哀愁漂う大人の姿もしくはその子どもたちの心情が描かれている、5つの短編集。
「口笛吹いて」は、少年の頃に憧れていたヒーローと偶然再会したが・・・。
子どもの頃と今じゃ色々変わってしまうのはしかたがない。でも、変わらないで欲しいという思いもわかるなぁ。
「タンタン」は、昔熱血教師だったという噂の空気みたいな先生、その先生に似ているリストラ要員に選ばれた父親をもつ娘(生徒)の葛藤が描かれている。
ぼくはまだ、娘の気持ちに近いような感覚なので、まだまだだね。
「かたつむりの疾走」は、リストラされ、再就職をした父をもつ息子の日常を描く。
ここで描かれている父は、ちょっとカッコいいなと思ってしまう。父の気持ちが分かってしまうそんな年頃でもあった。
「春になれば」は、子どもを亡くし、臨時教師として3ヶ月間赴任することになった教師に、母親の再婚に戸惑いキレやすくなっている子どもがつぶすと宣言。

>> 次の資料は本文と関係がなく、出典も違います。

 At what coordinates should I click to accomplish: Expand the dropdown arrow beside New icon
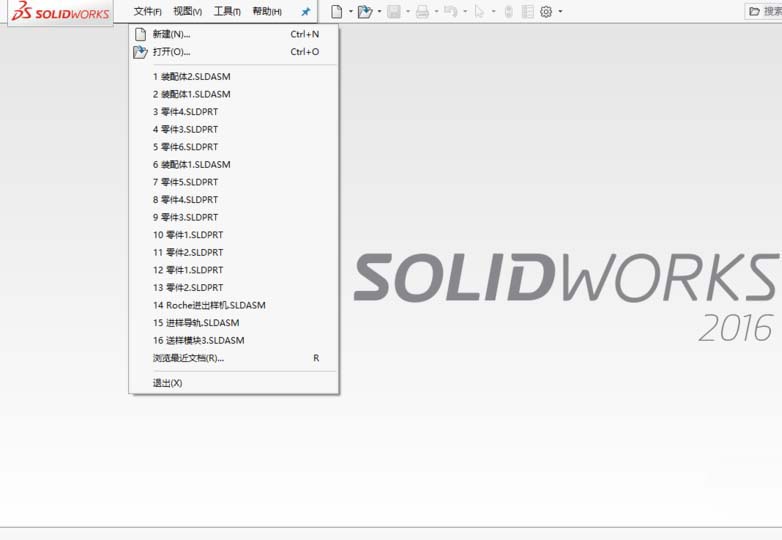(351, 12)
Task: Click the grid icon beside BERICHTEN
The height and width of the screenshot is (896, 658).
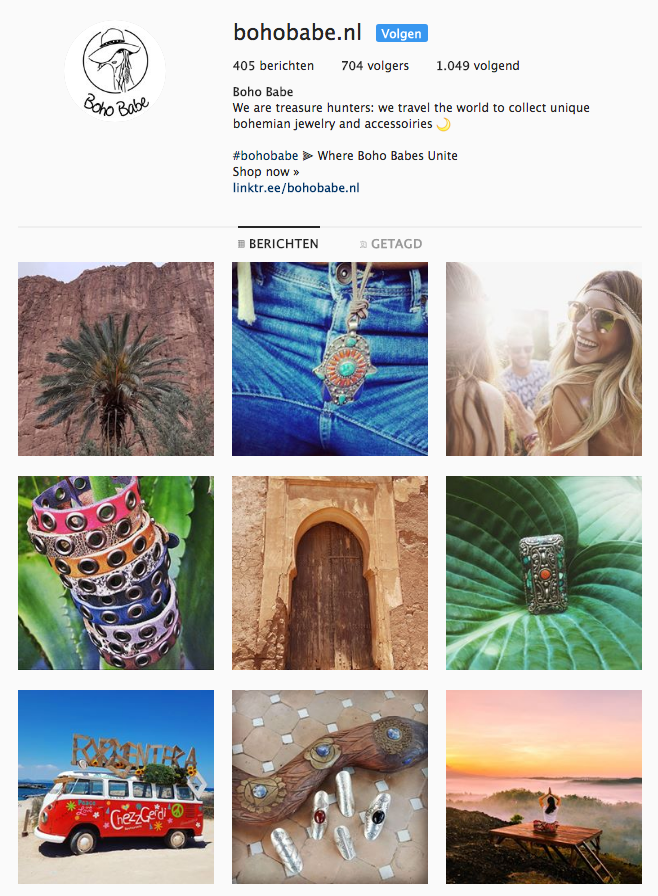Action: tap(241, 244)
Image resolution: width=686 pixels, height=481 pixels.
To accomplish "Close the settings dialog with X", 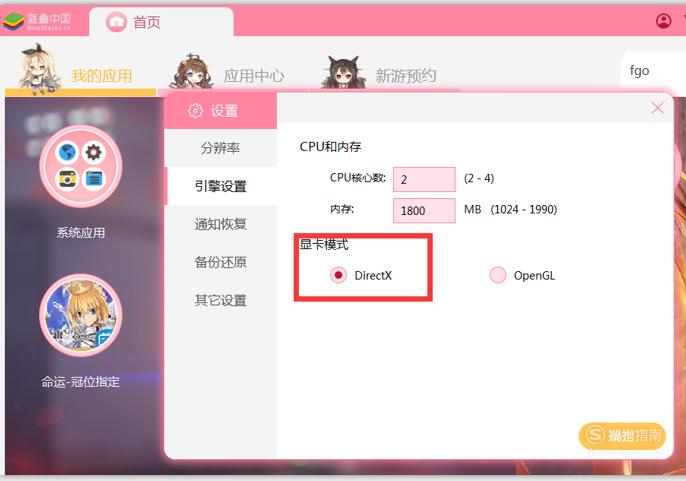I will [657, 108].
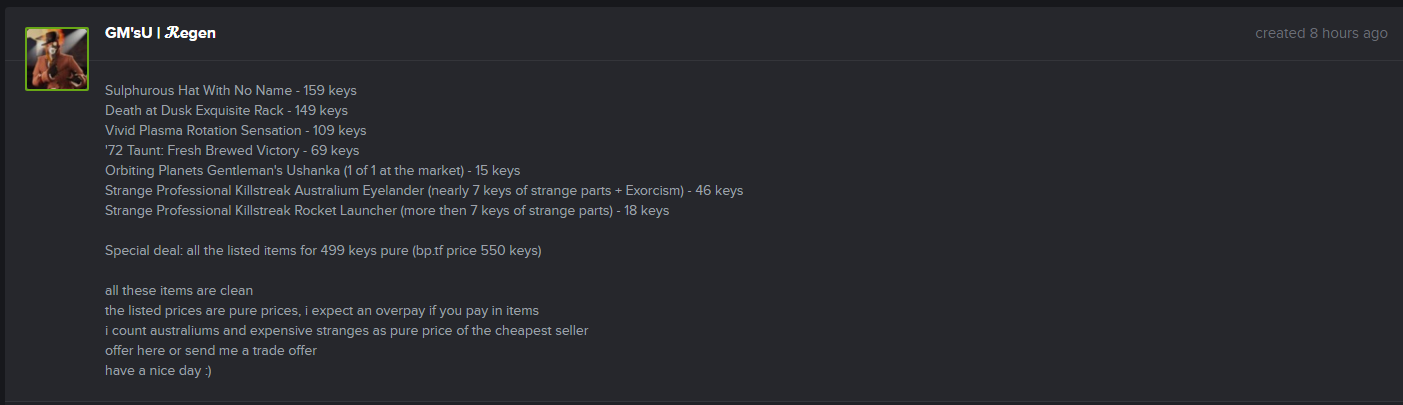Click the word 'Exorcism' in the Eyelander line
Image resolution: width=1403 pixels, height=405 pixels.
tap(649, 191)
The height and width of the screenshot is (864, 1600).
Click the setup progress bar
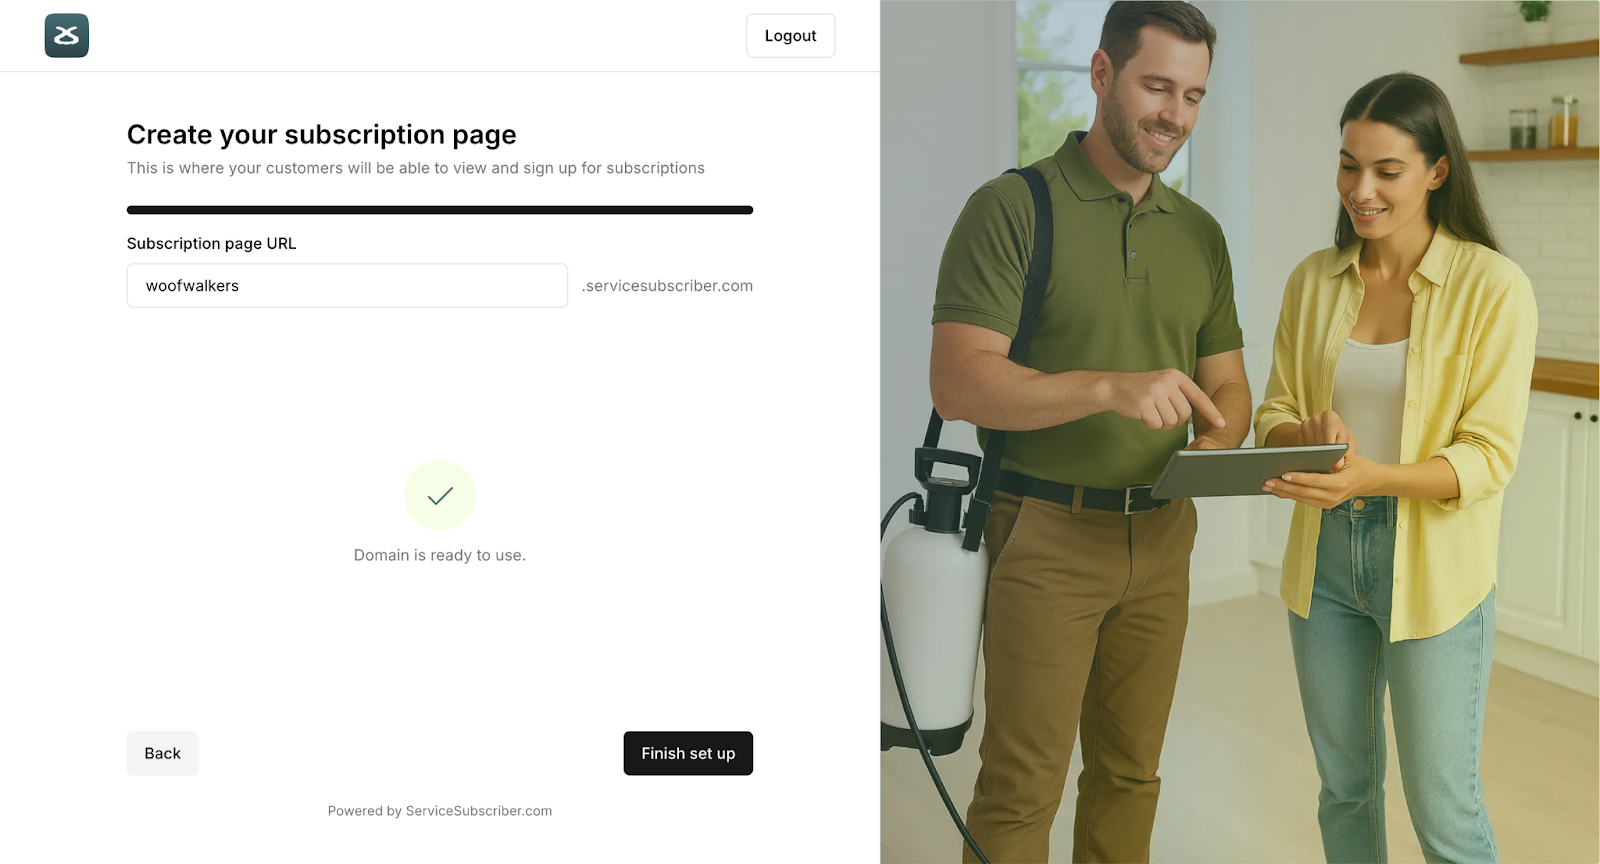pyautogui.click(x=440, y=210)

子どもを亡くした親の気持ちや親が再婚した子どもの気持ちが、うまく書かれていると思う。
最後いい感じで終わっていてよかった。
「グッド・ラック」は、結婚生活が終わりを告げようとしている中、人生ゲームに思いぶつけ妻の事を振り返る父と娘の友だちでアルツハイマーの中野さん。
結婚したことないけど、離婚ってのはどうなんだろうね。やっぱりためちゃうと難しいだろうね。
ちょっと苦い感じの話が多いけど、やっぱシゲマツだ。いいね。